Make Sure You’re Willing to Take on the Landlord Role
When you own a property and rent it to others, you’re the landlord, which means that you have a long list of responsibilities. As the owner of a vacation rental property, it will be your responsibility to make sure that the property is thoroughly cleaned and maintained between each tenant that stays on the property and that all amenities are in good working condition for each guest.
If there’s a problem with the property, you’re the first line of contact for your tenants, so it’s important to have good communication skills and to be prompt with your responses. Your reputation as a landlord can determine how successful you’ll be in the rental property business. Good reviews will encourage more people to rent from you, while bad reviews will cause tenants to reject your property listing.
Location is Key When Choosing a Property
“Location, location, location” is a phrase that is widely used in the real estate industry when looking for a house, and there’s a reason for that. The location of your rental property, no matter what type of property it is, is the most important thing when determining how successful you will be.
When it comes to vacation rentals, choosing the best location might be the easiest to determine out of all of the different types of properties, but it’s still a good idea to do your research. For example, you’ll likely want to choose a location that is a popular tourist destination, but keep in mind that certain times of the year may not be as busy as others. Instead, think about a location that sees many visitors all year long, such as Florida or California. Check out Los Angeles real estate trends to see for yourself.
Know That There Are Plenty of Resources Out There to Help
Investing in a vacation rental (and any type of real estate) is a huge commitment, especially in the ever-shifting post-pandemic market, and should be carefully considered. Do as much research as you can before purchasing a vacation rental. Choose a realtor you trust and talk to other people who have invested in real estate.
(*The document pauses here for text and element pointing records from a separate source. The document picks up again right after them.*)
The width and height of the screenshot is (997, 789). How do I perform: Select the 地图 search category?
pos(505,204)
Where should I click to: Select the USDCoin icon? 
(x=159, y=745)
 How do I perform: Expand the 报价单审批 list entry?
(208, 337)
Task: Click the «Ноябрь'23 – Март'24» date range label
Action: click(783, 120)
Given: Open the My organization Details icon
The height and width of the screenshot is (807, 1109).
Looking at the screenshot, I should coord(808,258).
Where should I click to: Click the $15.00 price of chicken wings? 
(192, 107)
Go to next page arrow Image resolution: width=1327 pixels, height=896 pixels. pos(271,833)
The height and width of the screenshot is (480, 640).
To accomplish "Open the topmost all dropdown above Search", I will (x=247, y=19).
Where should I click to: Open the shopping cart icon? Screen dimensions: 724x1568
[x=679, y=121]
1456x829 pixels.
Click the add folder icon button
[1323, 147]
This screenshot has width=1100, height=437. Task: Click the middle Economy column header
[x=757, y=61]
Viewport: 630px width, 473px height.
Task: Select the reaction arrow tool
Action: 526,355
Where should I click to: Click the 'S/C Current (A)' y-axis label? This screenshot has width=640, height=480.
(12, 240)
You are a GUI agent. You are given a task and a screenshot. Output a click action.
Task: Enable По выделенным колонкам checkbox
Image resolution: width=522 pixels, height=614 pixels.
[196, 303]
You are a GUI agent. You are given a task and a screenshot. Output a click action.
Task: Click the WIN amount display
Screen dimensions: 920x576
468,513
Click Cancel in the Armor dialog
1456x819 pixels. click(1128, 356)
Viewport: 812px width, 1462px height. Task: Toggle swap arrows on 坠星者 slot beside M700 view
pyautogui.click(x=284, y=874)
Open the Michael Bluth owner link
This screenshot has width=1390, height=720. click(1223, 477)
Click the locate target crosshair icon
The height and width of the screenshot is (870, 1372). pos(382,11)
There are also dependable loan companies that are willing to work with you to help you meet your investing goals.
There are also property management companies that can be the landlord for you if you feel that you can’t perform all landlord duties due to work or other life commitments. Just know that this is an added expense but can also make things a lot easier (and more successful) for you.
Vacation rentals aren’t the only types of rental properties that you can invest in. You also can invest in commercial properties (businesses), apartment complexes, hotels, condominiums, duplexes, or single-family homes. It’s up to you to choose which type of property will be the most beneficial to you.